But if they succeed, the new GSK will make a mark and create lasting franchises across infectious disease, HIV, oncology and immunology. And they’ve brought in fresh blood to execute: According to Walmsley, “85% of our top 125 leaders are new in roles since 2017, including 30% recruited externally.”
Now that they are wrapping up a drastic restructuring that led to massive layoffs, she added, there are no near-term plans for another round. It’s showtime.
Beyond Covid-19 vaccines
GSK may have fallen behind on the global hunt for a Covid-19 vaccine, but it’s very much looking to get in the next-gen game.
Like rivals at Pfizer (and current partners at Sanofi), GSK wants to be at the forefront of mRNA, according to Roger Connor, president of global vaccines — which is why they’ve recruited more than 200 scientists to focus on this area and teamed up with Germany’s CureVac to create multivalent vaccines not just for Covid-19 but also for influenza.
Despite the disappointing results around a Covid-19 vaccine made from the first generation of technology, the pharma clearly sees a future in the second-generation version of the tech.

- GIVEN ENTRIES:
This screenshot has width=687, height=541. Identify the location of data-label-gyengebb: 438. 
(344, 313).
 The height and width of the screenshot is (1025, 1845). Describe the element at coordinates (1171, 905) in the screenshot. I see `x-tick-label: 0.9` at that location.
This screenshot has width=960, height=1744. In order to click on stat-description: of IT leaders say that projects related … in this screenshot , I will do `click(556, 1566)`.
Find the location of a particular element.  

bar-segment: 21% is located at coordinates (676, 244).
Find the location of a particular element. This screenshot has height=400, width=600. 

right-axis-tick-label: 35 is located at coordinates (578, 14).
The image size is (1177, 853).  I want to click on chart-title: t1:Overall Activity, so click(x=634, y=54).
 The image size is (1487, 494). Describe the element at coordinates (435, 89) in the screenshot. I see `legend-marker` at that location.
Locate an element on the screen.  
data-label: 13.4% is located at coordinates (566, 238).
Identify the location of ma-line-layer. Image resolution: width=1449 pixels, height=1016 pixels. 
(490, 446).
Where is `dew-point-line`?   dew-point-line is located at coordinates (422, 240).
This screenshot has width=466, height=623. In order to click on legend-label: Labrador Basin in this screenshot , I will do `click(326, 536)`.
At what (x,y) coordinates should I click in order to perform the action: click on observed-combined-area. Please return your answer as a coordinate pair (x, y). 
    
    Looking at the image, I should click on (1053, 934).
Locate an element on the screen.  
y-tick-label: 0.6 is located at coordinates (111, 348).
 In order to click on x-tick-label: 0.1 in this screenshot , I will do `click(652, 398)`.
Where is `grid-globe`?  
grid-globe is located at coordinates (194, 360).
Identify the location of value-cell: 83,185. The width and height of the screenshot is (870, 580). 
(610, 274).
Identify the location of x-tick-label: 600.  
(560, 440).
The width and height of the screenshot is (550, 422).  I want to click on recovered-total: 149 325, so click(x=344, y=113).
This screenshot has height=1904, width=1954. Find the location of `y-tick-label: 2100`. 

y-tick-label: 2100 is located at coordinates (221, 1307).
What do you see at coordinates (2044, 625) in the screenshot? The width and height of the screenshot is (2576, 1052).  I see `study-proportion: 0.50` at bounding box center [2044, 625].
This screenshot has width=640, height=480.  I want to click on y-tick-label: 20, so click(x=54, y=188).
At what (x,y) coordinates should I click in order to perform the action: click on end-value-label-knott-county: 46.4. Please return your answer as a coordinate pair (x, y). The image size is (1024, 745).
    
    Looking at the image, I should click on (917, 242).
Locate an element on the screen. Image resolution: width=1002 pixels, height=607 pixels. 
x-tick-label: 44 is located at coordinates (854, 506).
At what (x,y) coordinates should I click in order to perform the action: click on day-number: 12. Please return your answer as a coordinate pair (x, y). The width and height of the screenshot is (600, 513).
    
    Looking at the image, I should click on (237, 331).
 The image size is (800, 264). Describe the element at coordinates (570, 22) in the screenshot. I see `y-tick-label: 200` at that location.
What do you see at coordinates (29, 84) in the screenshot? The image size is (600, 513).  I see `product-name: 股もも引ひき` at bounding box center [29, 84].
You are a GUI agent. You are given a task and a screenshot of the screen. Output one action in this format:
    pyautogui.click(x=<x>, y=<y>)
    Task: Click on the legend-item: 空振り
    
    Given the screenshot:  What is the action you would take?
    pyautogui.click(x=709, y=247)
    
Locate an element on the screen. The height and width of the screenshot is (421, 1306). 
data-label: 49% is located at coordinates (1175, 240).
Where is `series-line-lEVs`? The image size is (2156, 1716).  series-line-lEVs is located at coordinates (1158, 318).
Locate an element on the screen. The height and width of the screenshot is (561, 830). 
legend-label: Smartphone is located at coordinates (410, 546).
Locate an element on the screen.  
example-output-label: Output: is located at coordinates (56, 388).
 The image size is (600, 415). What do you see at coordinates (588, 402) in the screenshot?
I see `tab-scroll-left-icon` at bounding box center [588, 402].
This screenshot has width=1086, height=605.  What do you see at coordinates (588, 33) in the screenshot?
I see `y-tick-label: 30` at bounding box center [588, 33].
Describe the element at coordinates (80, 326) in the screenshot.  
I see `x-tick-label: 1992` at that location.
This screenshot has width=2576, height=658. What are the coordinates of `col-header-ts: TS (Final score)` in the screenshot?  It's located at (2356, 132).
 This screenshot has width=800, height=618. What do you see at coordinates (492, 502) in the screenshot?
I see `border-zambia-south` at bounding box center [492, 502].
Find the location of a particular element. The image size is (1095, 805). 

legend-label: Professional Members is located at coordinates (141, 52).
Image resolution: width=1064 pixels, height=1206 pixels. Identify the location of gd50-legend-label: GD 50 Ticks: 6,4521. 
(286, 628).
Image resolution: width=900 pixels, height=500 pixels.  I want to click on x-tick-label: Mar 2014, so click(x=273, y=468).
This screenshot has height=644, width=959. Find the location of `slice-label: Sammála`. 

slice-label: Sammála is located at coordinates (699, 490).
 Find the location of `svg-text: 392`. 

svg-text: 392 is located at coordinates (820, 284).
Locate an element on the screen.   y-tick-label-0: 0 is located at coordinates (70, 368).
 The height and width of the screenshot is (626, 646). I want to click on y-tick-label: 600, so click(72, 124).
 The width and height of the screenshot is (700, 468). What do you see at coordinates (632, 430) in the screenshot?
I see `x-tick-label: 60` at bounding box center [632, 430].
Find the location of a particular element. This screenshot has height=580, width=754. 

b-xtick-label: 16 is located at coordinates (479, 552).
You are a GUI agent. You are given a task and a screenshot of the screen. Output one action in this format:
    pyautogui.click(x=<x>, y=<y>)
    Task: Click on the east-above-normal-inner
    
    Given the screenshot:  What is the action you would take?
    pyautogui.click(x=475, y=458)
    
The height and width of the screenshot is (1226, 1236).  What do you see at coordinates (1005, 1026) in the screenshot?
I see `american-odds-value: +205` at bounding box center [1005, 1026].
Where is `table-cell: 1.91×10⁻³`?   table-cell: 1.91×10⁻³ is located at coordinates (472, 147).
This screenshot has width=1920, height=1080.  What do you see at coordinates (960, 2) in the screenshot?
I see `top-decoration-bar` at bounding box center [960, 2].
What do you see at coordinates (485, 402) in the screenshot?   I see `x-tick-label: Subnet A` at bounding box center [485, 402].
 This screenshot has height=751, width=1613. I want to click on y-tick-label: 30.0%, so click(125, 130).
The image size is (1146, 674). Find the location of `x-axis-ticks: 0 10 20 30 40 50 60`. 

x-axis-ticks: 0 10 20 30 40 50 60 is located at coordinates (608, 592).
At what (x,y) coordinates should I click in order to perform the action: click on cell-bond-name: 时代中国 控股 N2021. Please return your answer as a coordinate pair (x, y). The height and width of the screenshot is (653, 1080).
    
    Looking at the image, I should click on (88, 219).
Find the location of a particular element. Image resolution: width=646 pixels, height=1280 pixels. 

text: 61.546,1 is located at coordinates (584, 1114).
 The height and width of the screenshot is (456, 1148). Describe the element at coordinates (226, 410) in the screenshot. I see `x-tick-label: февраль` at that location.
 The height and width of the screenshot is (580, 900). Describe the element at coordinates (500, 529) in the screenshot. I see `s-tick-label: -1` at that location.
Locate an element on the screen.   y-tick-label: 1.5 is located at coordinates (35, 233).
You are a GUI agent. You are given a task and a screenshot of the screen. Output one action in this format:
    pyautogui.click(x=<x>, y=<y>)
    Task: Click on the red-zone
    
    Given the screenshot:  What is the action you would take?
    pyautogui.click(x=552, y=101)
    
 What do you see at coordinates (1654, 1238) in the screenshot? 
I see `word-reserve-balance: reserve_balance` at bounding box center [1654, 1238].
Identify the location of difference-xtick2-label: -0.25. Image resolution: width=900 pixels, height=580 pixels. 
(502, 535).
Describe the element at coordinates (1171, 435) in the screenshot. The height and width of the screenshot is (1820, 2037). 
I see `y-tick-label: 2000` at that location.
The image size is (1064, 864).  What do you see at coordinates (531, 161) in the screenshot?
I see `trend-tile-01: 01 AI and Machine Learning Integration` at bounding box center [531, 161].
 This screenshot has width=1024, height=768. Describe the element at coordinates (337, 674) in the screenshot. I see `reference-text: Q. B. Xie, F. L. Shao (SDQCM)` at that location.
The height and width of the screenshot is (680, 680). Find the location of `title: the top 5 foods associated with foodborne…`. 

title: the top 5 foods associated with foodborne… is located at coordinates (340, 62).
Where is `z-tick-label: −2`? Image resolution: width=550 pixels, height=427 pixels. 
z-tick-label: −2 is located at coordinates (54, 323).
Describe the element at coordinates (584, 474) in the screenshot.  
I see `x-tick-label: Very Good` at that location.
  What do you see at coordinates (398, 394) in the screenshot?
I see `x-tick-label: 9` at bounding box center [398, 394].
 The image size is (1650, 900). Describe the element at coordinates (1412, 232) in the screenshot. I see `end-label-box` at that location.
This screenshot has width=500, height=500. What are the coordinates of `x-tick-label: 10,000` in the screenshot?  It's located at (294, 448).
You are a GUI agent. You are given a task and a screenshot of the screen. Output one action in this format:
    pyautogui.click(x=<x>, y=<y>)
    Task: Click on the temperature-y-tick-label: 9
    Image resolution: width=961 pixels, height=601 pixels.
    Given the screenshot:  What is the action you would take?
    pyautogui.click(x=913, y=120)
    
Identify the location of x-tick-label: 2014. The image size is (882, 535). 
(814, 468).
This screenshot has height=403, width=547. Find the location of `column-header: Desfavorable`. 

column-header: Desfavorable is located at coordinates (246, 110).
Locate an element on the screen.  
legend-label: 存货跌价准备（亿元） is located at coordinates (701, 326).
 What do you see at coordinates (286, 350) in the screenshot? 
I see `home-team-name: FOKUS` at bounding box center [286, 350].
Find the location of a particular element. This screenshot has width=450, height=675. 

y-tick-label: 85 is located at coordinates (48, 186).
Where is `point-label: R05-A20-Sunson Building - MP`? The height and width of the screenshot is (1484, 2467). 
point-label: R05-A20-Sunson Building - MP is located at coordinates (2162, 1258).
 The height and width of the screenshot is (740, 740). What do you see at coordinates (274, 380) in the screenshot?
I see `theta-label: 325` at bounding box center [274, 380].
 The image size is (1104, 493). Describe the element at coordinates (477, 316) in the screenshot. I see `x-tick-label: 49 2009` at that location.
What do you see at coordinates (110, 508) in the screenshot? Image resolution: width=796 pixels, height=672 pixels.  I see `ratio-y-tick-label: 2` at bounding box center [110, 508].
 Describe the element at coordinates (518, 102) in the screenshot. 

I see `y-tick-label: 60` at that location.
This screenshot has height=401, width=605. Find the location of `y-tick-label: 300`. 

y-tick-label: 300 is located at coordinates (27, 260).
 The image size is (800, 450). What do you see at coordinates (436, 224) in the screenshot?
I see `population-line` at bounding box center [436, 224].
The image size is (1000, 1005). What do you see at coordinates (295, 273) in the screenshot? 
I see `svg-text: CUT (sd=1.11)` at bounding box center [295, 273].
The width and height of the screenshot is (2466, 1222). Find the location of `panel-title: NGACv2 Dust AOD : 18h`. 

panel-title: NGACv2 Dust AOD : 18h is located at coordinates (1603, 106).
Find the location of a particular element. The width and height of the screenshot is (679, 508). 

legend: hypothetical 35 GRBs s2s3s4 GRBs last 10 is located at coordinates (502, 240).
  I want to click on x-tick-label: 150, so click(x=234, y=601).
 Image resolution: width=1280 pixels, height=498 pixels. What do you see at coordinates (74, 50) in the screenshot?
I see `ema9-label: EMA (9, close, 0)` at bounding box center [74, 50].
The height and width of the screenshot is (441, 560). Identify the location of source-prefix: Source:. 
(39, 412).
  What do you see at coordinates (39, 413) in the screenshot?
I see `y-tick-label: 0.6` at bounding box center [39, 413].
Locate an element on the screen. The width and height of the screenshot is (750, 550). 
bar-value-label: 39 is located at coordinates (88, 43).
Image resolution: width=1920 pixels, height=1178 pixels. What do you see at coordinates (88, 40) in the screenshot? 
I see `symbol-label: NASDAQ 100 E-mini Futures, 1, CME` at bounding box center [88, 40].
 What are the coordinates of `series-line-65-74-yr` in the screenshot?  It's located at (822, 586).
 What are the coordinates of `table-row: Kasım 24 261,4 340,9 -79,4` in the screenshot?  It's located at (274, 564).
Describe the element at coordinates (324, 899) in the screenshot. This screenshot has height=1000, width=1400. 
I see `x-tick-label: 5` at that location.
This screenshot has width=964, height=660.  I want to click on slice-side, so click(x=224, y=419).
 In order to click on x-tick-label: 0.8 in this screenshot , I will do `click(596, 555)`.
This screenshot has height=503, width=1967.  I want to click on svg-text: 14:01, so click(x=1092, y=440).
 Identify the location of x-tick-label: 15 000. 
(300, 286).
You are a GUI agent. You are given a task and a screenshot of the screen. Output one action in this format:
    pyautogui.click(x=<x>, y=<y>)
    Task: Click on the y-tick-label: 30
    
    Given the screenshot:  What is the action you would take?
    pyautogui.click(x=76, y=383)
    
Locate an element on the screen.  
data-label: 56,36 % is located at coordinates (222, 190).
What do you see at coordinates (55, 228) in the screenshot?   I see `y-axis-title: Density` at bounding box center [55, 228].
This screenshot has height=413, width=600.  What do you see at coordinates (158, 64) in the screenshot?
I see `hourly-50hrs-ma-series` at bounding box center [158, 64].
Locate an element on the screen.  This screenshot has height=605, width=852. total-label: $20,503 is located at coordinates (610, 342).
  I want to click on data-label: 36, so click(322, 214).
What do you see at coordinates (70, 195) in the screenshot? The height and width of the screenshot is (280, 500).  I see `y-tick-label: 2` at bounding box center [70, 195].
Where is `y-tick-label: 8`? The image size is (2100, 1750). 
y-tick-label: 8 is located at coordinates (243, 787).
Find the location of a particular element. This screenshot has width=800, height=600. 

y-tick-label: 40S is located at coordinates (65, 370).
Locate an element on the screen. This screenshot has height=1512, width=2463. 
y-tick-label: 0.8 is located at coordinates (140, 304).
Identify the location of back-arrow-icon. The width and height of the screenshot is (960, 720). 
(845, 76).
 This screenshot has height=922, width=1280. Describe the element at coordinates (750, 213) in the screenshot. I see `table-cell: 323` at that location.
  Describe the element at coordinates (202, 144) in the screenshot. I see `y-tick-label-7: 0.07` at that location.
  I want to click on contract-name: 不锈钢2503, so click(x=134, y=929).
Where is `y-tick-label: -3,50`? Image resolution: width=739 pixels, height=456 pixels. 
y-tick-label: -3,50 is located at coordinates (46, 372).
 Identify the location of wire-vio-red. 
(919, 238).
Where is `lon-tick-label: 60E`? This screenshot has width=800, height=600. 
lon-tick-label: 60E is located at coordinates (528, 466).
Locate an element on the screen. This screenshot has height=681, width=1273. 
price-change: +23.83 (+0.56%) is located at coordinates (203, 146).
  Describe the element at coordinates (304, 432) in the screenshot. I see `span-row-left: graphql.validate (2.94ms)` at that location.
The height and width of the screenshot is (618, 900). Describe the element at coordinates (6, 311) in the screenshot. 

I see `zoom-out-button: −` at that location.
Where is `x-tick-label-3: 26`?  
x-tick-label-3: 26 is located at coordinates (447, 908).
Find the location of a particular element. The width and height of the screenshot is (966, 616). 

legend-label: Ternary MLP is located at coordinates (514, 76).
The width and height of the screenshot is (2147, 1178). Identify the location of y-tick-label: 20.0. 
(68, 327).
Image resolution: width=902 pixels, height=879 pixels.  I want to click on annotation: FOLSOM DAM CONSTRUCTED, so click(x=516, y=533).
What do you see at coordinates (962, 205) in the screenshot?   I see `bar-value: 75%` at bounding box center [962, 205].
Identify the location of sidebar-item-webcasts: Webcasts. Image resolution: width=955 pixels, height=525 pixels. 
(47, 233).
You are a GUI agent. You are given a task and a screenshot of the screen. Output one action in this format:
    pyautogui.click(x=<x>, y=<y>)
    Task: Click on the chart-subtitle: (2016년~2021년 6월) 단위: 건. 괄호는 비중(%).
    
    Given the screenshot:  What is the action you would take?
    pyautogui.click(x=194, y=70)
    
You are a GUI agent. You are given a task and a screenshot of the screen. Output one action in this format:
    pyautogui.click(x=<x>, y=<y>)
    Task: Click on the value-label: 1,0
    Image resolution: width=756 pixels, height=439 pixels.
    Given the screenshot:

- TASK DETAILS: Quote the passage on GSK's leadership overhaul and its mRNA vaccine plans in full, word for word.

- WRITTEN ANSWER:
But if they succeed, the new GSK will make a mark and create lasting franchises across infectious disease, HIV, oncology and immunology. And they’ve brought in fresh blood to execute: According to Walmsley, “85% of our top 125 leaders are new in roles since 2017, including 30% recruited externally.”
Now that they are wrapping up a drastic restructuring that led to massive layoffs, she added, there are no near-term plans for another round. It’s showtime.
Beyond Covid-19 vaccines
GSK may have fallen behind on the global hunt for a Covid-19 vaccine, but it’s very much looking to get in the next-gen game.
Like rivals at Pfizer (and current partners at Sanofi), GSK wants to be at the forefront of mRNA, according to Roger Connor, president of global vaccines — which is why they’ve recruited more than 200 scientists to focus on this area and teamed up with Germany’s CureVac to create multivalent vaccines not just for Covid-19 but also for influenza.
Despite the disappointing results around a Covid-19 vaccine made from the first generation of technology, the pharma clearly sees a future in the second-generation version of the tech.